◆ **Records for the exercise**
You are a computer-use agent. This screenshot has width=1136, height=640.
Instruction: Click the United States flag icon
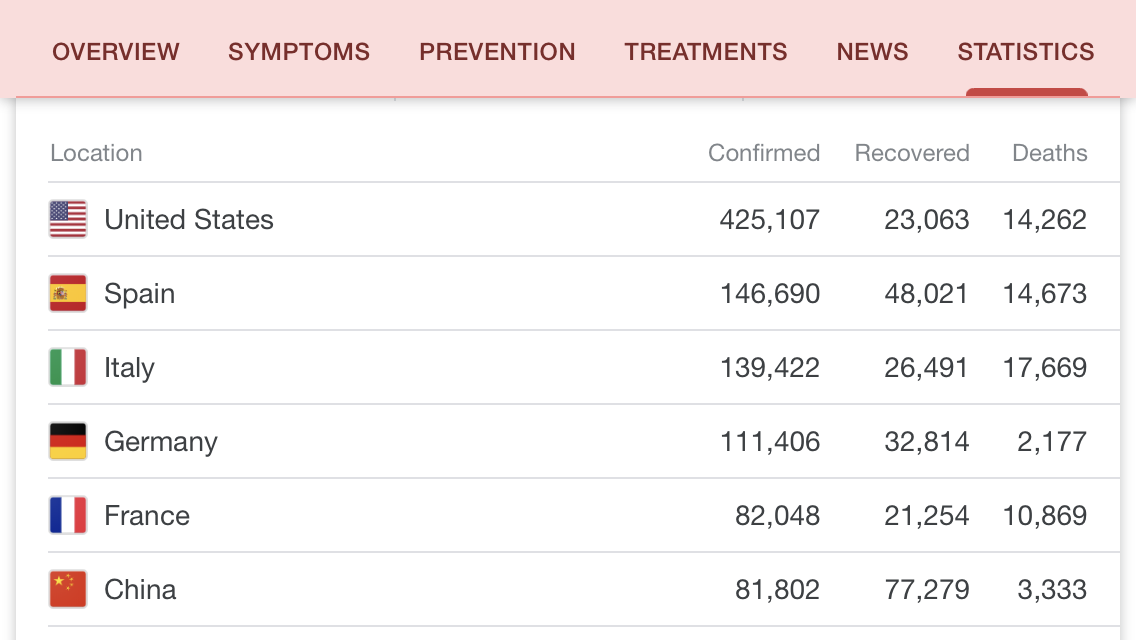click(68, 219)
==
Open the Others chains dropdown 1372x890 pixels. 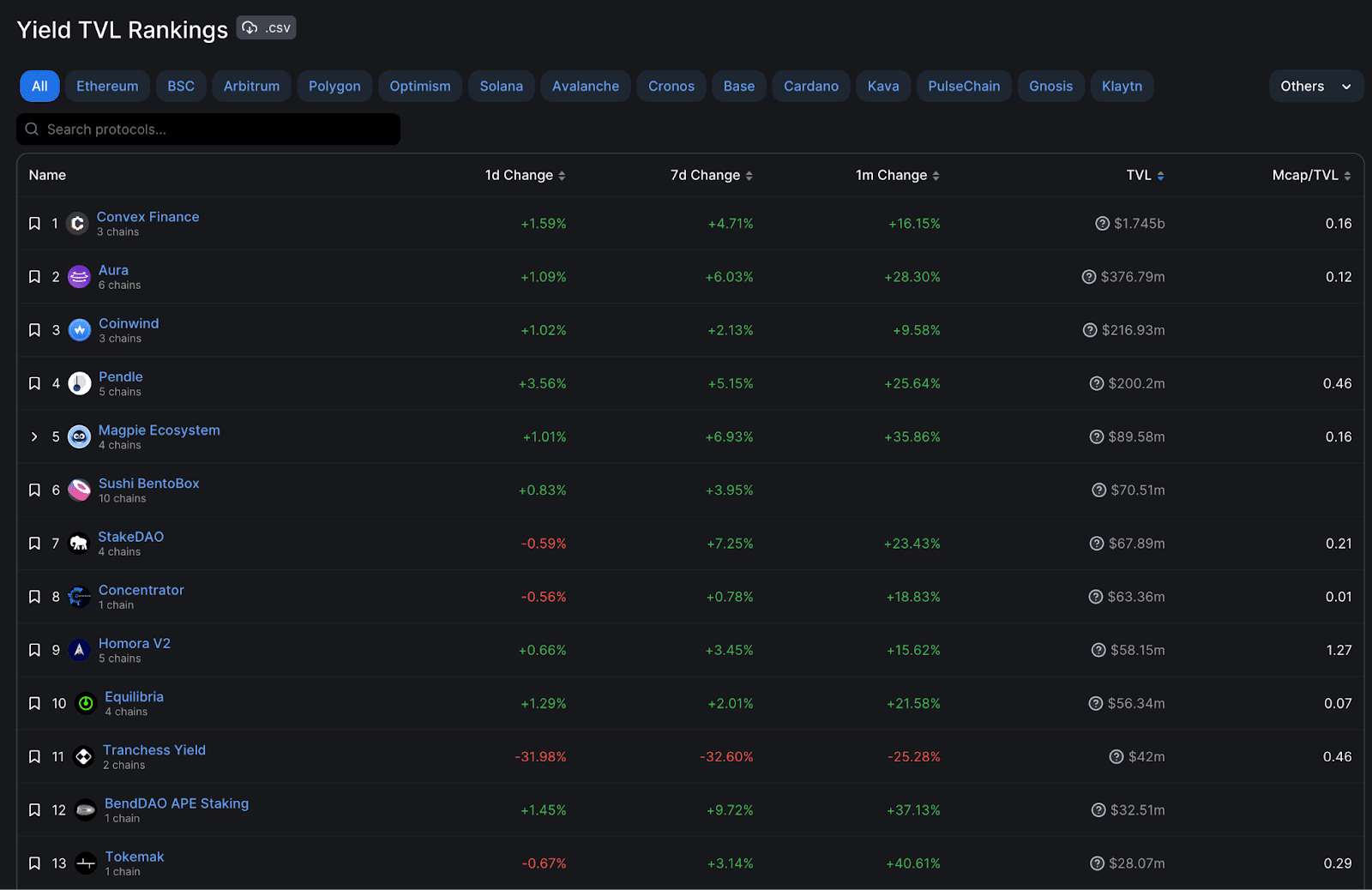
...
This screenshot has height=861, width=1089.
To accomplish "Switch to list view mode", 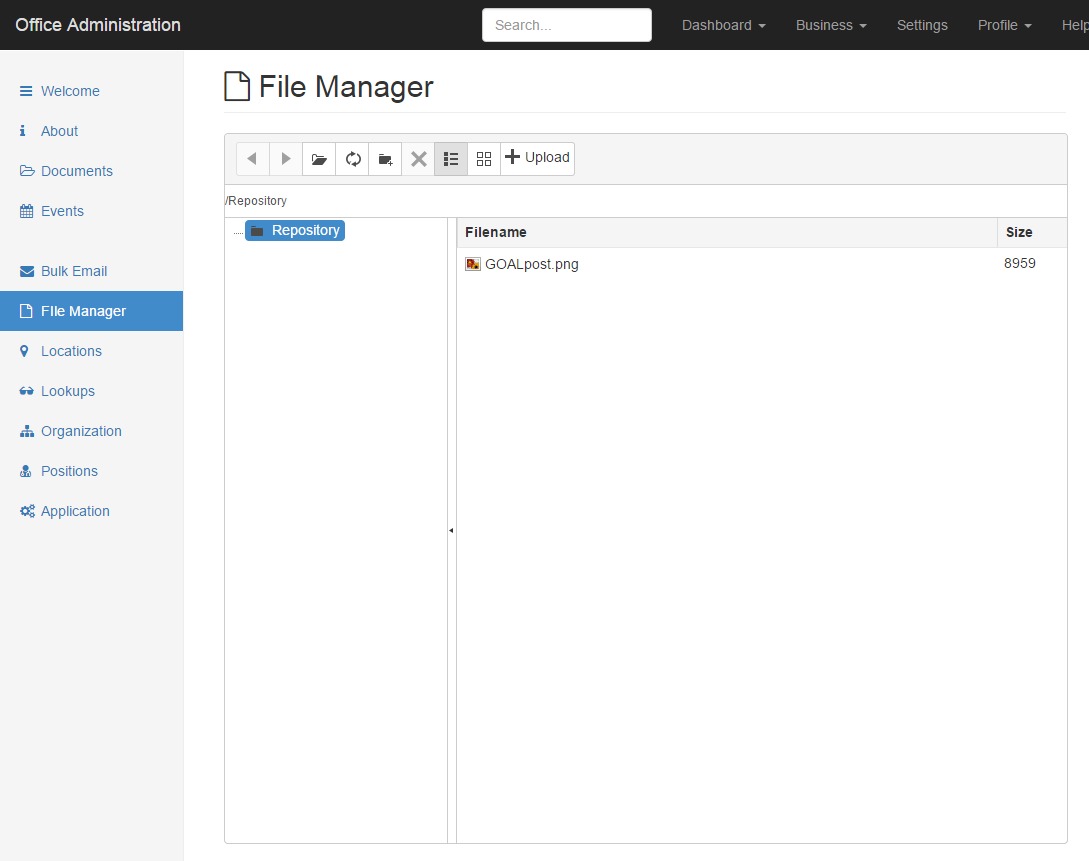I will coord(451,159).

◆ **Short task**
Return the lines of the entries word for word, starting at the line that has "You are a computer-use" and stopping after the line that has "click(68, 219)". Leave the pictures out.

◆ **Solution to the problem**
You are a computer-use agent. This screenshot has width=1136, height=640.
Instruction: Click the United States flag icon
click(68, 219)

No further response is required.